* RECORDS FOR PROCESSING:
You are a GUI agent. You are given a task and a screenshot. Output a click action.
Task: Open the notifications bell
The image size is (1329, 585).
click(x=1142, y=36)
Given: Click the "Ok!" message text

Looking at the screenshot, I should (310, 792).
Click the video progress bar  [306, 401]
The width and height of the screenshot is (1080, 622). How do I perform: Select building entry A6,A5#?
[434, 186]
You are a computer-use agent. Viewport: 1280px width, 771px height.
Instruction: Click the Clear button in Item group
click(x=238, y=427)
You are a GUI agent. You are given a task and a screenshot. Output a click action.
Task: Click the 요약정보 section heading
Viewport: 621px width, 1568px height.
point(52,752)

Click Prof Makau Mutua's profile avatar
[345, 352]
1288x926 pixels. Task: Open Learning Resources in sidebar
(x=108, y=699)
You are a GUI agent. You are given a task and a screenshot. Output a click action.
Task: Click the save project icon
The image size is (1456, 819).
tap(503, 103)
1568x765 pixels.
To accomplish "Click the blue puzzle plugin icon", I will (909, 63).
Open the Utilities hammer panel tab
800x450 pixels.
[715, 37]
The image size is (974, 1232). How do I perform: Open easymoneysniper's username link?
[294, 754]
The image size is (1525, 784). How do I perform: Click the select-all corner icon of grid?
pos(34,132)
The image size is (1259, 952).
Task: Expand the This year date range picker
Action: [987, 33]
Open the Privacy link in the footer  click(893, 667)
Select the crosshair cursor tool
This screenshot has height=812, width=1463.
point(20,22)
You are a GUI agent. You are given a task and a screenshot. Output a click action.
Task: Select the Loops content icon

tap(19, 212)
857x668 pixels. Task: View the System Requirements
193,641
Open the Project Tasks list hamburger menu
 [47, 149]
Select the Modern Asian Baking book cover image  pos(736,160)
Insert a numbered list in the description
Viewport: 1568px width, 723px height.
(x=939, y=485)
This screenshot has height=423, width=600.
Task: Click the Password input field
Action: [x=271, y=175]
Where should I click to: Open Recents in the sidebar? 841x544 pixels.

* EXERCISE AIM: Write out the lines of the records exactly, starting at the one holding "The image size is (1329, 585)." and ending with the last line, and include no others.

* RESPONSE FOR THIS EXERCISE:
The image size is (1329, 585).
click(x=1142, y=36)
Given: Click the "Ok!" message text

Looking at the screenshot, I should (310, 792).
Click the video progress bar  [306, 401]
The width and height of the screenshot is (1080, 622). How do I perform: Select building entry A6,A5#?
[434, 186]
You are a computer-use agent. Viewport: 1280px width, 771px height.
Instruction: Click the Clear button in Item group
click(x=238, y=427)
You are a GUI agent. You are given a task and a screenshot. Output a click action.
Task: Click the 요약정보 section heading
Viewport: 621px width, 1568px height.
point(52,752)

Click Prof Makau Mutua's profile avatar
[345, 352]
1288x926 pixels. Task: Open Learning Resources in sidebar
(x=108, y=699)
You are a GUI agent. You are given a task and a screenshot. Output a click action.
Task: Click the save project icon
The image size is (1456, 819).
tap(503, 103)
1568x765 pixels.
To accomplish "Click the blue puzzle plugin icon", I will (909, 63).
Open the Utilities hammer panel tab
800x450 pixels.
[715, 37]
The image size is (974, 1232). How do I perform: Open easymoneysniper's username link?
[294, 754]
The image size is (1525, 784). How do I perform: Click the select-all corner icon of grid?
pos(34,132)
The image size is (1259, 952).
Task: Expand the This year date range picker
Action: [987, 33]
Open the Privacy link in the footer  click(893, 667)
Select the crosshair cursor tool
This screenshot has height=812, width=1463.
point(20,22)
You are a GUI agent. You are given a task and a screenshot. Output a click action.
Task: Select the Loops content icon

tap(19, 212)
857x668 pixels. Task: View the System Requirements
193,641
Open the Project Tasks list hamburger menu
 [47, 149]
Select the Modern Asian Baking book cover image  pos(736,160)
Insert a numbered list in the description
Viewport: 1568px width, 723px height.
(x=939, y=485)
This screenshot has height=423, width=600.
Task: Click the Password input field
Action: [x=271, y=175]
Where should I click to: Open Recents in the sidebar? 841x544 pixels.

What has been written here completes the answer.